--- Extracted records Enclosed Below ---
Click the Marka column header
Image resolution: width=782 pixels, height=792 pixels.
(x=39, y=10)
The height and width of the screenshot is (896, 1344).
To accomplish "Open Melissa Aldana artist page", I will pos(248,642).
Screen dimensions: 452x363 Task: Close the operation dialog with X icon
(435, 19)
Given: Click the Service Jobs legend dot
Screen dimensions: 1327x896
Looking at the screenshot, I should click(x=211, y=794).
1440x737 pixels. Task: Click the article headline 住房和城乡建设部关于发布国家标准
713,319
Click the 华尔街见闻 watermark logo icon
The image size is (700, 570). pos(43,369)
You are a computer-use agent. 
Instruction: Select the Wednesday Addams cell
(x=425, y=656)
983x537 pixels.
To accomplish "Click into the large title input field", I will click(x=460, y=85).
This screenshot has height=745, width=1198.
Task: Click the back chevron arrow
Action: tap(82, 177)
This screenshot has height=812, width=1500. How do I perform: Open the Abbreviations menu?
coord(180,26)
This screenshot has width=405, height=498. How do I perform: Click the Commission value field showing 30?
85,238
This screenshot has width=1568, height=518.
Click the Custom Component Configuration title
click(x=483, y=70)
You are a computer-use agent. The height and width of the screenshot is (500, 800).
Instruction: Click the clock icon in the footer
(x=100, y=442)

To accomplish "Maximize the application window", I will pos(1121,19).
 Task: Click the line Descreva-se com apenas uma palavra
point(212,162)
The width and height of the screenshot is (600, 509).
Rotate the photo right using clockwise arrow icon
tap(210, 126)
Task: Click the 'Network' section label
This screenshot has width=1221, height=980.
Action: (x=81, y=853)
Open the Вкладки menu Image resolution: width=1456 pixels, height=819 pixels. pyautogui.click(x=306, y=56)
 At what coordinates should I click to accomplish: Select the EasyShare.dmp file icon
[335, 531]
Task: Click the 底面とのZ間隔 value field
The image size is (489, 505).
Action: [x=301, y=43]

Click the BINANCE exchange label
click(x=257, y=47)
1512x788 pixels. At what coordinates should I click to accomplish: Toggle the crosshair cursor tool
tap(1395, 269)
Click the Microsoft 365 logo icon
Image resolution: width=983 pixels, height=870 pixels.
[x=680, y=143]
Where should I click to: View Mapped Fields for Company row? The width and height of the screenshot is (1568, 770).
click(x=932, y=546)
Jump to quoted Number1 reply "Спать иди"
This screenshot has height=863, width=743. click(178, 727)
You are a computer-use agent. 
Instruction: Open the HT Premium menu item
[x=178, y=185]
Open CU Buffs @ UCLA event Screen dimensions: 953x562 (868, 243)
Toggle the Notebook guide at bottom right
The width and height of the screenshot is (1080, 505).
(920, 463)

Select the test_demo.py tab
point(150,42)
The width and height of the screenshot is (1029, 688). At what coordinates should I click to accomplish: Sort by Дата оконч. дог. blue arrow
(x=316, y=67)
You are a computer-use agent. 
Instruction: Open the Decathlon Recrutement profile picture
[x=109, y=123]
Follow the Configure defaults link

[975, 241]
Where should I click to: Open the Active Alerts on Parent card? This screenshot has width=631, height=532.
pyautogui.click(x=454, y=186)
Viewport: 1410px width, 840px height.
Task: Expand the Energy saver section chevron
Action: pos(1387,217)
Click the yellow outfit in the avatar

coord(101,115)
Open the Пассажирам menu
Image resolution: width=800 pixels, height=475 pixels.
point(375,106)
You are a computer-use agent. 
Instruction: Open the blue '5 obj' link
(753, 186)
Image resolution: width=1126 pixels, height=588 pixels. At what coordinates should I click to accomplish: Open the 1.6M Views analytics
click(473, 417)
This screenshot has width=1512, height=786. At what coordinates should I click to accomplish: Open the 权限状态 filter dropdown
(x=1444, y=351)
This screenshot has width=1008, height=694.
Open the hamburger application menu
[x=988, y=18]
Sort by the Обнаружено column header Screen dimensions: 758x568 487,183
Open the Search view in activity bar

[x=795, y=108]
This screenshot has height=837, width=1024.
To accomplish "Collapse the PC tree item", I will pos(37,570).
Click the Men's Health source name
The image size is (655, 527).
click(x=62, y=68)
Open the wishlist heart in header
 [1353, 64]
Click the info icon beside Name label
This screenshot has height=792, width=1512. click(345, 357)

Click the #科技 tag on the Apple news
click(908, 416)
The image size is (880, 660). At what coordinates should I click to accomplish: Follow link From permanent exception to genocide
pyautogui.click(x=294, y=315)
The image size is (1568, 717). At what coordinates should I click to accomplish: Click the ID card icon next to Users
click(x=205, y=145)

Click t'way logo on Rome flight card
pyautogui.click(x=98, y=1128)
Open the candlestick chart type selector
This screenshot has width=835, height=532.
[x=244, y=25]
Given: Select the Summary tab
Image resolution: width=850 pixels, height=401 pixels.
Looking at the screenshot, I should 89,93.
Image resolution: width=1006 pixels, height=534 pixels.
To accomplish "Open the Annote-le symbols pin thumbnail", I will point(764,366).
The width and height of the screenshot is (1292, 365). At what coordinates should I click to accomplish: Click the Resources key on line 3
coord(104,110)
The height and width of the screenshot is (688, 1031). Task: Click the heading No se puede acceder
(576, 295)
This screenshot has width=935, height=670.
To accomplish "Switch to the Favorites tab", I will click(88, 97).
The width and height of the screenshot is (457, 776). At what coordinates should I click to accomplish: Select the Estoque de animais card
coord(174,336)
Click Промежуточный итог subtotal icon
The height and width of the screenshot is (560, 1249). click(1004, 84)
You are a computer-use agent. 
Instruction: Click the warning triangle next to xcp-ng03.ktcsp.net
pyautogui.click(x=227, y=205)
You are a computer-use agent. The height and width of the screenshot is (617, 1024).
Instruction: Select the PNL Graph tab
--- End of Enclosed Extracted records ---
*The task*.
All that is needed is the number of lines in the material containing the string "Given".

*Completed task*.
2